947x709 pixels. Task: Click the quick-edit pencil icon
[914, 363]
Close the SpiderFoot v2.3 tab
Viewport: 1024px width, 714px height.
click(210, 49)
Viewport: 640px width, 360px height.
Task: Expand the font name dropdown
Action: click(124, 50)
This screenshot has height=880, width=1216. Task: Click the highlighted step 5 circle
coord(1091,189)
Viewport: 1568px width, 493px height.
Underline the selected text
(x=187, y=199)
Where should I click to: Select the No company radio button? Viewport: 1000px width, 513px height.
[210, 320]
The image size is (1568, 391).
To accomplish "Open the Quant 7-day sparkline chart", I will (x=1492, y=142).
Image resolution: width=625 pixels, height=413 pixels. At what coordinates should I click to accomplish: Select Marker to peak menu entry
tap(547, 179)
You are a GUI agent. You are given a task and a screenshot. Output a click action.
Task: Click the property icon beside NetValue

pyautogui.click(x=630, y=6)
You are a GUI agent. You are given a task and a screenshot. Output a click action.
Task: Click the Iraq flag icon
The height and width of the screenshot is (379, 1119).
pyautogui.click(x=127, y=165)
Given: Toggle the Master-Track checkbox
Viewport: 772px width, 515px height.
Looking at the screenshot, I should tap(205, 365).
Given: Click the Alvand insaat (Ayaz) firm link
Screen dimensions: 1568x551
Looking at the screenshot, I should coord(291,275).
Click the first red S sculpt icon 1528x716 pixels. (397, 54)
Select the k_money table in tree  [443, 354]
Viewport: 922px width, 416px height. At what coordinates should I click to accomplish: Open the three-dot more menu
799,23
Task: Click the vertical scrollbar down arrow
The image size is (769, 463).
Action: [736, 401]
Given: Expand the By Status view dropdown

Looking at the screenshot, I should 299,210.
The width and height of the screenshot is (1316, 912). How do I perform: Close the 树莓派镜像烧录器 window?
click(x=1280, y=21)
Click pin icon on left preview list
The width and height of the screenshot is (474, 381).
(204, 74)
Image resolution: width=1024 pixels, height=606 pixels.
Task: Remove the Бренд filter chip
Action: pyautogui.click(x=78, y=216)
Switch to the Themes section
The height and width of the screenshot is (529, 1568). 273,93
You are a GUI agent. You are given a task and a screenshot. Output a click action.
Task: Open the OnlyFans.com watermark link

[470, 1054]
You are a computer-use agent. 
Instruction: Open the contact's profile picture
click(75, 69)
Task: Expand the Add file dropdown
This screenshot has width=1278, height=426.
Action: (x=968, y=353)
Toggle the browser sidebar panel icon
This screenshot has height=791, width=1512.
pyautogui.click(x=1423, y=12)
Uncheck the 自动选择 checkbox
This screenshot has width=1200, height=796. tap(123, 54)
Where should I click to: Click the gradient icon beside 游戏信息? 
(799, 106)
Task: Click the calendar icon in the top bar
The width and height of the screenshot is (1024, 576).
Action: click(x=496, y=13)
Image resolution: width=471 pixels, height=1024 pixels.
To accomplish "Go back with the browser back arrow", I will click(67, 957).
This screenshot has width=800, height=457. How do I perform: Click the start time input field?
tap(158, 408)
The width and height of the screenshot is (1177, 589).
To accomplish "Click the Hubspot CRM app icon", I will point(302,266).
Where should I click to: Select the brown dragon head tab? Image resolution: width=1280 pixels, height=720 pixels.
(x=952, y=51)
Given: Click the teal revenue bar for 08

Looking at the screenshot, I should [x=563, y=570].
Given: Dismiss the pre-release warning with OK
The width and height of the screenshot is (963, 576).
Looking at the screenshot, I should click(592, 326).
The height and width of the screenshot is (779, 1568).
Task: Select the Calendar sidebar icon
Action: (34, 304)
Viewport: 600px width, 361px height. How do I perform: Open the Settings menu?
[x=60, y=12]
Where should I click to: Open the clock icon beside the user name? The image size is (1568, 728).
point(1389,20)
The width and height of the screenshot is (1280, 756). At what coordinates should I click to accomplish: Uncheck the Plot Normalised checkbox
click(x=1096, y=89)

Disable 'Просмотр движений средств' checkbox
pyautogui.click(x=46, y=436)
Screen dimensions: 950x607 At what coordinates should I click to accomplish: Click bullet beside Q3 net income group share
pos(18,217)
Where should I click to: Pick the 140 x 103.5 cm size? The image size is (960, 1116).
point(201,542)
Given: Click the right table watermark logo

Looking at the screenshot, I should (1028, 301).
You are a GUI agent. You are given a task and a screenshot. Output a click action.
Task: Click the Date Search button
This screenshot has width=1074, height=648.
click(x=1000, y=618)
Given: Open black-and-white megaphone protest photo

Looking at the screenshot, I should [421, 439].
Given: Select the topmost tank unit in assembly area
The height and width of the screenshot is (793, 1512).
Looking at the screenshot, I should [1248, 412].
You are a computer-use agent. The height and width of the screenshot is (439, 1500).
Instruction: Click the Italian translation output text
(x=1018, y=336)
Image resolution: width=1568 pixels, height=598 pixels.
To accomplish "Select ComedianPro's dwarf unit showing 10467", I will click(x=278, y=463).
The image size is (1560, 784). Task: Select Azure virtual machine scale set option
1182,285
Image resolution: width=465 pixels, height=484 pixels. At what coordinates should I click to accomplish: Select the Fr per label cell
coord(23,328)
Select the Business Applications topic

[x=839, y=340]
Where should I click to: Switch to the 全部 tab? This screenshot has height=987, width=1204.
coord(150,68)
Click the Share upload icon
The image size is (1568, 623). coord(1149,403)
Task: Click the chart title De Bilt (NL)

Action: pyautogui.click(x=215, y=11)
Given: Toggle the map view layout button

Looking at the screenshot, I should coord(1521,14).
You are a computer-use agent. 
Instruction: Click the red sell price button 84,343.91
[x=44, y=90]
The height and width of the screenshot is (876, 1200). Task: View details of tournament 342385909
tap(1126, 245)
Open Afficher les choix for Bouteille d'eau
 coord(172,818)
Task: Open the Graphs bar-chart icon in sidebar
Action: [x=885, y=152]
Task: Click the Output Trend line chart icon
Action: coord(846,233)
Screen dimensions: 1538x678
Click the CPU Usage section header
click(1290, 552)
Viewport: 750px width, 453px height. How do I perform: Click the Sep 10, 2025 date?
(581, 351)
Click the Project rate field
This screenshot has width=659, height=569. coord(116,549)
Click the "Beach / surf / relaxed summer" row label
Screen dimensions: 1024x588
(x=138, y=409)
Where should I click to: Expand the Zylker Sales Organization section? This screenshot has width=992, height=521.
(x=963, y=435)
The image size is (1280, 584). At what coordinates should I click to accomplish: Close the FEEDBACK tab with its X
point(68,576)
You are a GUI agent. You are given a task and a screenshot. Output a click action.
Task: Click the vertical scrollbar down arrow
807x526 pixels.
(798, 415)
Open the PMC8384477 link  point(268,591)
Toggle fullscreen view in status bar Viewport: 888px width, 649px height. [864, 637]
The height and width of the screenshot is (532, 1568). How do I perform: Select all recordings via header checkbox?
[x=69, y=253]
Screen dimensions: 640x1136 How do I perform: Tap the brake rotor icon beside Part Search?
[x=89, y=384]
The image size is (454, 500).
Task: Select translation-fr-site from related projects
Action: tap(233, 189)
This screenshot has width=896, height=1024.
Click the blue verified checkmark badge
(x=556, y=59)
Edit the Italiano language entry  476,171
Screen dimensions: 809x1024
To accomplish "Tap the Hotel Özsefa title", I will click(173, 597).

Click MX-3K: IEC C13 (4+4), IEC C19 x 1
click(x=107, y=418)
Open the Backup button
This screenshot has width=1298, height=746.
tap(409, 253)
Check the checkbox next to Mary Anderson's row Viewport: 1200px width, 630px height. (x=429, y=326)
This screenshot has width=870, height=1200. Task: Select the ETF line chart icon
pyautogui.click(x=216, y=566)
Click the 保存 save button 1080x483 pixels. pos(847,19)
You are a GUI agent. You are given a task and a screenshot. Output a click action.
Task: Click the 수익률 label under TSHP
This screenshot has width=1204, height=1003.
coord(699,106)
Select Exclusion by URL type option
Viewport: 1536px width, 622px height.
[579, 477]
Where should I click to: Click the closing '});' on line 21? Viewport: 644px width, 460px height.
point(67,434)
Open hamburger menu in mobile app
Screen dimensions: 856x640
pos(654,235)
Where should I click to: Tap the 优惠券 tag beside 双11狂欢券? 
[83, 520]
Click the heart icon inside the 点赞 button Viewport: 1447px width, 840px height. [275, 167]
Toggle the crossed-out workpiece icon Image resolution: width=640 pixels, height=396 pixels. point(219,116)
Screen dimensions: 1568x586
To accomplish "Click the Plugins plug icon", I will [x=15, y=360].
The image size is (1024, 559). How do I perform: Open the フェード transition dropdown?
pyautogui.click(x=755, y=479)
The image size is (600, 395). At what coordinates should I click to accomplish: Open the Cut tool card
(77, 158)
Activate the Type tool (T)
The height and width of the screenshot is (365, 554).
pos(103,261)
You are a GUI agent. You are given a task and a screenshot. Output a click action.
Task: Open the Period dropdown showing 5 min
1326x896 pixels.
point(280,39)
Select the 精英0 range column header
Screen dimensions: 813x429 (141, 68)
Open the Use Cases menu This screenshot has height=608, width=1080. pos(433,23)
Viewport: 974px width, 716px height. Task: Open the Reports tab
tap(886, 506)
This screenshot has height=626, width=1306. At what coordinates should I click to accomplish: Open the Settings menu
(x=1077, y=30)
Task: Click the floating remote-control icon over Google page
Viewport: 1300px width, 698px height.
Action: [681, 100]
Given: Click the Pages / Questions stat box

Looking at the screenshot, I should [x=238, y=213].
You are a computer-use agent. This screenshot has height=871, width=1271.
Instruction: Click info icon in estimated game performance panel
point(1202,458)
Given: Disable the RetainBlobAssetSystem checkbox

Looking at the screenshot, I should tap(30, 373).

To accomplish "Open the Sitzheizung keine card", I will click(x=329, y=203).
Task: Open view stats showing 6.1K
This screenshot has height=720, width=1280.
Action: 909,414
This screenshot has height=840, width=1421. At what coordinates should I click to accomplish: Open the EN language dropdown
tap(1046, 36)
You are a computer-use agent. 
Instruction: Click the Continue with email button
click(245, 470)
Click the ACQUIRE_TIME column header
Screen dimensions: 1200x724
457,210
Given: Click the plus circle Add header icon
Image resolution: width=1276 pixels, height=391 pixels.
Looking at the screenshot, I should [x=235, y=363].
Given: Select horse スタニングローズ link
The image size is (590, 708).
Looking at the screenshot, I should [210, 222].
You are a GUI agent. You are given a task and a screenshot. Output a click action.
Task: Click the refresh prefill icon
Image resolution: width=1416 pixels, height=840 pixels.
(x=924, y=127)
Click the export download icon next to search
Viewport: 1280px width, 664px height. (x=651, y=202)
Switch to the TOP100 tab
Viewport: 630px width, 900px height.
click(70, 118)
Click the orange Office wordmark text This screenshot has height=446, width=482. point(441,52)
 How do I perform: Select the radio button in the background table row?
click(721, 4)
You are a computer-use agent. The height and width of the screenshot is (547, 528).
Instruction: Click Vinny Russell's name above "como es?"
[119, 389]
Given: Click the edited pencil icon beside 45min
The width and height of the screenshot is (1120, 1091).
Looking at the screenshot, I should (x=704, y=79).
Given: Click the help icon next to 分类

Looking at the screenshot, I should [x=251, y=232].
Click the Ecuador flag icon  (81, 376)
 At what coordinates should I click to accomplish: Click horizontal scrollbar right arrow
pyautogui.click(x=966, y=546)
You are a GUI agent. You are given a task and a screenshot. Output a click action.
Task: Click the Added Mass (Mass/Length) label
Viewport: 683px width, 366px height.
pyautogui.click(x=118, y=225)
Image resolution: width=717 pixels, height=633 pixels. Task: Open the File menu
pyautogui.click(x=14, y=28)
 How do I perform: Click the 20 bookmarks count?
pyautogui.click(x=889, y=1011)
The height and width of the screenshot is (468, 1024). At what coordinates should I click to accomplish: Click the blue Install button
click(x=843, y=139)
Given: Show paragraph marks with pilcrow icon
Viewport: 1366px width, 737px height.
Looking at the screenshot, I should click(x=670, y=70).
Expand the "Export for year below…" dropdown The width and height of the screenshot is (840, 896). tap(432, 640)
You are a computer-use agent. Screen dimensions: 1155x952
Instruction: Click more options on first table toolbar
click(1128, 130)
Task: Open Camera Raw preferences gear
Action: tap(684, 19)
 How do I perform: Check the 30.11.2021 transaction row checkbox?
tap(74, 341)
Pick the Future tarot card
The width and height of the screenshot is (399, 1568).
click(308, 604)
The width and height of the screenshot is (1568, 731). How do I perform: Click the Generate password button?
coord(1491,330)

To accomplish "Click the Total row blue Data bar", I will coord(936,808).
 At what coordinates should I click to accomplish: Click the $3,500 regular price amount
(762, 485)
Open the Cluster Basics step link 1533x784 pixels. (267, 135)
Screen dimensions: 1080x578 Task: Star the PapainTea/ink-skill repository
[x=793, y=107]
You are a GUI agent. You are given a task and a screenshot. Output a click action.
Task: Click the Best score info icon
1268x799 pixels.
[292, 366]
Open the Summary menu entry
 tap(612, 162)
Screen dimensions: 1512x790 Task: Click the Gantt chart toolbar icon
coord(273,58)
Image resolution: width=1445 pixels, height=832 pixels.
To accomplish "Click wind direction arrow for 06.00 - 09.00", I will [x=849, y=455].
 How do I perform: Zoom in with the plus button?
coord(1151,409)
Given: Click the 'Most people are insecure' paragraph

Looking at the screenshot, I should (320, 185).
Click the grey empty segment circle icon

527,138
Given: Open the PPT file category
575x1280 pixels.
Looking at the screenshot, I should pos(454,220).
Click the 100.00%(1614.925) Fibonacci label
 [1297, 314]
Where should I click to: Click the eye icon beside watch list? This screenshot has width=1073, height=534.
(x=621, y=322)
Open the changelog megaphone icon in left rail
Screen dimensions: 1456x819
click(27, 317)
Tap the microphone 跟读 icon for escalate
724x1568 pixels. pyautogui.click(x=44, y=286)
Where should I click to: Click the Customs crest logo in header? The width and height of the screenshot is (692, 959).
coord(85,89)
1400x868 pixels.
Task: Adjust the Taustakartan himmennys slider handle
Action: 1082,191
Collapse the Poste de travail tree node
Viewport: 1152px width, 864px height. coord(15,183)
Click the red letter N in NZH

▶ [EXERCISE DIRECTIONS]:
Exact reproduction is required: output the lines from the start of the entries above through the line with "Click the first".

▶ [WRITTEN RESPONSE]:
947x709 pixels. Task: Click the quick-edit pencil icon
[914, 363]
Close the SpiderFoot v2.3 tab
Viewport: 1024px width, 714px height.
click(210, 49)
Viewport: 640px width, 360px height.
Task: Expand the font name dropdown
Action: click(124, 50)
This screenshot has height=880, width=1216. Task: Click the highlighted step 5 circle
coord(1091,189)
Viewport: 1568px width, 493px height.
Underline the selected text
(x=187, y=199)
Where should I click to: Select the No company radio button? Viewport: 1000px width, 513px height.
[210, 320]
The image size is (1568, 391).
To accomplish "Open the Quant 7-day sparkline chart", I will (x=1492, y=142).
Image resolution: width=625 pixels, height=413 pixels. At what coordinates should I click to accomplish: Select Marker to peak menu entry
tap(547, 179)
You are a GUI agent. You are given a task and a screenshot. Output a click action.
Task: Click the property icon beside NetValue

pyautogui.click(x=630, y=6)
You are a GUI agent. You are given a task and a screenshot. Output a click action.
Task: Click the Iraq flag icon
The height and width of the screenshot is (379, 1119).
pyautogui.click(x=127, y=165)
Given: Toggle the Master-Track checkbox
Viewport: 772px width, 515px height.
Looking at the screenshot, I should tap(205, 365).
Given: Click the Alvand insaat (Ayaz) firm link
Screen dimensions: 1568x551
Looking at the screenshot, I should coord(291,275).
Click the first red S sculpt icon 1528x716 pixels. (397, 54)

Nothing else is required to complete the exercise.